Data on locating words and elements:

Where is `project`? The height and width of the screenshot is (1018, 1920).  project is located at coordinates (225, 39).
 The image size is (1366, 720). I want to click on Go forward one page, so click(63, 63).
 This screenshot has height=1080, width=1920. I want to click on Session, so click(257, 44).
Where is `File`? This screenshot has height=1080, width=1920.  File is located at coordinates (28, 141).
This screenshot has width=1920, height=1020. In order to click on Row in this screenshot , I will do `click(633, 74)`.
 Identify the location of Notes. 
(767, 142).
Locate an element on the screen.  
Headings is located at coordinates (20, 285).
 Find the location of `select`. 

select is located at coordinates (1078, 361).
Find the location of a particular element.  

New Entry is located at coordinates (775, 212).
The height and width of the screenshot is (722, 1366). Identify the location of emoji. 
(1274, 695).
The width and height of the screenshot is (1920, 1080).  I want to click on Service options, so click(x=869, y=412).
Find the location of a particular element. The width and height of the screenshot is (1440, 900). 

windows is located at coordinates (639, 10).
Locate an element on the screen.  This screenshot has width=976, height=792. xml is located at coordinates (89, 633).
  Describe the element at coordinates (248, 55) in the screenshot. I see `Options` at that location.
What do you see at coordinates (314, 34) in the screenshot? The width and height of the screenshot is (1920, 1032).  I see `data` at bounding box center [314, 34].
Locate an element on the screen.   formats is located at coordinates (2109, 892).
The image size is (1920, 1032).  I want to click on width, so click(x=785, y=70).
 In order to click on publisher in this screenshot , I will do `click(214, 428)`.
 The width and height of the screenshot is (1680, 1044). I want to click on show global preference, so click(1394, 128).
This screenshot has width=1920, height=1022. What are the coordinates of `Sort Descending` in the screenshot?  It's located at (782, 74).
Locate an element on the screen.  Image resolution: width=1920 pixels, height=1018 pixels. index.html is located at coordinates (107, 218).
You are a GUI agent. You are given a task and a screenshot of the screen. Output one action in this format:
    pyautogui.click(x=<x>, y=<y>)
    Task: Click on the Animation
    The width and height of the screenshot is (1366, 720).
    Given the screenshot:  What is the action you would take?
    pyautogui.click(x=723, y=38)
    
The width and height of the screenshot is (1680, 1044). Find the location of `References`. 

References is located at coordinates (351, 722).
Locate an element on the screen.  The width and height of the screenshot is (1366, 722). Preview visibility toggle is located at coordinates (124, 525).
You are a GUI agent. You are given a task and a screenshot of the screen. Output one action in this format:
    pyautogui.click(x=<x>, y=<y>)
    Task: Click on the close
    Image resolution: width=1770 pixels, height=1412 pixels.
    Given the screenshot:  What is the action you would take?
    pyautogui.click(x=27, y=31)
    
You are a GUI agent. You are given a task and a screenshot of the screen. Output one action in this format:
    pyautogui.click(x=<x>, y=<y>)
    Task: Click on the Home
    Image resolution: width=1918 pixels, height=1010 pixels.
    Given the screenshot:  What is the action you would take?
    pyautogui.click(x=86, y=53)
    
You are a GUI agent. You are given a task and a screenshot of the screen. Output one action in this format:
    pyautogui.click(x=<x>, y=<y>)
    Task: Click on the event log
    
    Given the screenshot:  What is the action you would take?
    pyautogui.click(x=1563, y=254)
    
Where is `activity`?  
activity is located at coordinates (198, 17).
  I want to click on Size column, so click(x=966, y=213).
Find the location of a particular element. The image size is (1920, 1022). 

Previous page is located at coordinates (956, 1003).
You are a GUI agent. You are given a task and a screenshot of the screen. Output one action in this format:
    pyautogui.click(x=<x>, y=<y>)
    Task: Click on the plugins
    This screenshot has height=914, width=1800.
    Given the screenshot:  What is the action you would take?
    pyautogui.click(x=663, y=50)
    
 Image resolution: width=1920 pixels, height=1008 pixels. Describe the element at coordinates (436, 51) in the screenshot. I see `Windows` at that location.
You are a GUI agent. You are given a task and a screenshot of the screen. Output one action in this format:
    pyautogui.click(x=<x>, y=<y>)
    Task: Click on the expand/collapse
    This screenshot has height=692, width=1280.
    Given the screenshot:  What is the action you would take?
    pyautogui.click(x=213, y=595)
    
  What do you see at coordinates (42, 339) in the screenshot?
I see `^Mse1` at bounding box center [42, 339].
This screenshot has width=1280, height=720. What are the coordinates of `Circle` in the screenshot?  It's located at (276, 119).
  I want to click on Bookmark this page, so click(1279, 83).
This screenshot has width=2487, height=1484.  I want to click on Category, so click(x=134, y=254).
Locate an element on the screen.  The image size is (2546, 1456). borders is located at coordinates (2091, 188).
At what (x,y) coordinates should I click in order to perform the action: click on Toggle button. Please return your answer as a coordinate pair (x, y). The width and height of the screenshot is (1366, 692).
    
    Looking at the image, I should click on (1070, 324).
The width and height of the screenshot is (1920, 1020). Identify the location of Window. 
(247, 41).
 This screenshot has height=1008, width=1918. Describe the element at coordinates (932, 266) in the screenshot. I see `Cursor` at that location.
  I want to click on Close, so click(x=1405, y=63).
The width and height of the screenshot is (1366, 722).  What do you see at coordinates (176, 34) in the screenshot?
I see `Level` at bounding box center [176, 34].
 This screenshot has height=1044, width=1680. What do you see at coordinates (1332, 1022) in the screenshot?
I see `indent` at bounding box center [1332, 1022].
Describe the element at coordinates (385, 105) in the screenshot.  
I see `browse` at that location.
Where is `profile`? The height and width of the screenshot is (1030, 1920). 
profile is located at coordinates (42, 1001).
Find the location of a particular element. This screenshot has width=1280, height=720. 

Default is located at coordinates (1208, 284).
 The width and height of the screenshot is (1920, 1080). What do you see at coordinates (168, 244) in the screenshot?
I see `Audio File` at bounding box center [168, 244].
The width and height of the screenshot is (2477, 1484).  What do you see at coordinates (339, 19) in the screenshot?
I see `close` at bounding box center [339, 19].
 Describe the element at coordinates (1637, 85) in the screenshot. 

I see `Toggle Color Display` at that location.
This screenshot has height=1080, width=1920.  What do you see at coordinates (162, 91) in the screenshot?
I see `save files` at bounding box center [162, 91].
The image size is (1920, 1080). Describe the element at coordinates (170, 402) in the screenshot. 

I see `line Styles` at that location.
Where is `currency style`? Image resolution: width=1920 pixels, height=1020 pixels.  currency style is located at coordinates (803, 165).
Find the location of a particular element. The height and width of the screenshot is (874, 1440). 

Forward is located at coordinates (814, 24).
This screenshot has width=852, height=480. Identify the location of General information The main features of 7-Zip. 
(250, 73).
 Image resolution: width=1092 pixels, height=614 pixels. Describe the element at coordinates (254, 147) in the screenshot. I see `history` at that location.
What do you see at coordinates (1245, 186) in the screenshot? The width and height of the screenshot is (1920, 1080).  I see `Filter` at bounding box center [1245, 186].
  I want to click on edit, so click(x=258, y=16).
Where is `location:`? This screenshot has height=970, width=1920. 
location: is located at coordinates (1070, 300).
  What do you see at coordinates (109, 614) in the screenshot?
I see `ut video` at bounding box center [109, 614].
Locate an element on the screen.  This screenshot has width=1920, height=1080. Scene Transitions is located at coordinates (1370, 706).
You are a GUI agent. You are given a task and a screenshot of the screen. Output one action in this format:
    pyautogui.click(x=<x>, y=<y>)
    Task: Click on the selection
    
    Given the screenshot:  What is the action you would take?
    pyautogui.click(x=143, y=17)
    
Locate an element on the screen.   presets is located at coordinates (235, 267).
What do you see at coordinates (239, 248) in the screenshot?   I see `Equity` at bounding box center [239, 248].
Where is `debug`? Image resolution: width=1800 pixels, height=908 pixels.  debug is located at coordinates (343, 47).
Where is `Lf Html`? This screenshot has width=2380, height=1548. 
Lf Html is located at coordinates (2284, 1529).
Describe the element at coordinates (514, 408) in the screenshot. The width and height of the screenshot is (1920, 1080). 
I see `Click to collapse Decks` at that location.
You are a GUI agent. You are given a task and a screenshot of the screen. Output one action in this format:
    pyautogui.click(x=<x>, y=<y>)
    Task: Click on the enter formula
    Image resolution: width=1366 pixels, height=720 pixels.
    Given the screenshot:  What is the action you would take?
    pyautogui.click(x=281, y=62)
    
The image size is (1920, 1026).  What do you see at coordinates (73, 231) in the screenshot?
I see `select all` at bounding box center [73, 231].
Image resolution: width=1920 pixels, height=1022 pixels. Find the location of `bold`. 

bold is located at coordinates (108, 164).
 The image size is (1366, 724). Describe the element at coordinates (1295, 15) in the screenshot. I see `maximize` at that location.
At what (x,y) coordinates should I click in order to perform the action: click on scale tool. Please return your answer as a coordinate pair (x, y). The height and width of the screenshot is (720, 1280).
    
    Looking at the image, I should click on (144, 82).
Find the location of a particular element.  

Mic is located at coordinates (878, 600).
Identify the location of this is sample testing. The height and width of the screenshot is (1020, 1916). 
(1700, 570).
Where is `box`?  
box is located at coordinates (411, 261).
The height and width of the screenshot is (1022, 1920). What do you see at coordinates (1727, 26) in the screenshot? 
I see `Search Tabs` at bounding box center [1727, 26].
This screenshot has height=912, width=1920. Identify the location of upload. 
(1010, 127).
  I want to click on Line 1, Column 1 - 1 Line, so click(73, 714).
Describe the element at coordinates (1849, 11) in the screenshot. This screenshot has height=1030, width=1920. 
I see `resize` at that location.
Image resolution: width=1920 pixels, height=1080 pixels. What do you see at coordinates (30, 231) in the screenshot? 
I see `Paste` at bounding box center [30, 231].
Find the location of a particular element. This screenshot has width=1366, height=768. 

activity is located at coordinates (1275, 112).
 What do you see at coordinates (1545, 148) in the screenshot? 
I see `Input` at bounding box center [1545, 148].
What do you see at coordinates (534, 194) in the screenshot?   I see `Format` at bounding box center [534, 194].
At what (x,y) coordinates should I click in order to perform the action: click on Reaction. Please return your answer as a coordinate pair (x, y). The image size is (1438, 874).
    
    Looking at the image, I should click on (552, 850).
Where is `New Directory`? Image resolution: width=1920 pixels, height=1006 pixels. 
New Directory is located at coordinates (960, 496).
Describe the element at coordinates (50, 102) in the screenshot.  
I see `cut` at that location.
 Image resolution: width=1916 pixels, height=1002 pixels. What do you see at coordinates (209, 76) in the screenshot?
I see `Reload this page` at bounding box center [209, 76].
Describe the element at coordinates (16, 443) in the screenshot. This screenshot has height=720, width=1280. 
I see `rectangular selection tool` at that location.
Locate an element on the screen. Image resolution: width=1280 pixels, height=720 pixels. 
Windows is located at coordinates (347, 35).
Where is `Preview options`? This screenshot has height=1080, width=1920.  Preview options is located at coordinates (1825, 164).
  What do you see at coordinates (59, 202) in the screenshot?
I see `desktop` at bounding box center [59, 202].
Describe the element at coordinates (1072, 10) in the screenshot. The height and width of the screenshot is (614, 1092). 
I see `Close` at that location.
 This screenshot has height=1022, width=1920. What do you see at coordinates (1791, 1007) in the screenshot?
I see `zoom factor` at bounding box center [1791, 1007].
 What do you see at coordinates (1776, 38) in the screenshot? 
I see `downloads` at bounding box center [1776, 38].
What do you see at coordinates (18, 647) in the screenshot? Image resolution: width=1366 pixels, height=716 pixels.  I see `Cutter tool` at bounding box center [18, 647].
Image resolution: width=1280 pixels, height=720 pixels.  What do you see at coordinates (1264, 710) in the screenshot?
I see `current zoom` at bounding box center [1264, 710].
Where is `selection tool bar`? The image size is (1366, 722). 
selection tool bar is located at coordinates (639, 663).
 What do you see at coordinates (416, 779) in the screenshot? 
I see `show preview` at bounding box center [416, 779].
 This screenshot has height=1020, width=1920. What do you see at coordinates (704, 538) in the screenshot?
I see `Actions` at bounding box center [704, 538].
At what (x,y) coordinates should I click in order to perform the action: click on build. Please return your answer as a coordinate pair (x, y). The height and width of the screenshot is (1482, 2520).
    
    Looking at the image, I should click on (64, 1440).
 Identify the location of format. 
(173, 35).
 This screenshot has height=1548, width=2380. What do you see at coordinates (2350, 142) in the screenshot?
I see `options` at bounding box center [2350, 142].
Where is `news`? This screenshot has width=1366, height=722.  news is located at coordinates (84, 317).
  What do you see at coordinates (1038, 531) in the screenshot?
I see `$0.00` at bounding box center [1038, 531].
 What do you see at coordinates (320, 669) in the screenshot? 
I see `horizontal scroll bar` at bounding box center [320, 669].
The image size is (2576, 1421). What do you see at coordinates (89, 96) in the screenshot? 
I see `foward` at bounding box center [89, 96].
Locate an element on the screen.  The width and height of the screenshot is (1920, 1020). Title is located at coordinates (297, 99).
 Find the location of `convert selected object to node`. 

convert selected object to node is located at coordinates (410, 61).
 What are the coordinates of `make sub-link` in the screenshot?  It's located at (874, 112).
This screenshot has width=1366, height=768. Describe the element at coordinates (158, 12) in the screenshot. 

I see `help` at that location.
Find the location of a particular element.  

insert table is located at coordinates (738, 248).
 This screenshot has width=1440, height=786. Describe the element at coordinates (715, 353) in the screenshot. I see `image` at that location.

-- Instructions to follow --
Render the data above as a Markdown table with columns "Row" and "Content," starting at the line containing "coordinates (28, 141)." and ending at the line containing "Headings is located at coordinates (20, 285).", skipping any blank lines.

-- Output --
| Row | Content |
|---|---|
| 1 | Where is `File`? This screenshot has height=1080, width=1920.  File is located at coordinates (28, 141). |
| 2 | This screenshot has width=1920, height=1020. In order to click on Row in this screenshot , I will do `click(633, 74)`. |
| 3 |  Identify the location of Notes.  |
| 4 | (767, 142). |
| 5 | Locate an element on the screen.   |
| 6 | Headings is located at coordinates (20, 285). |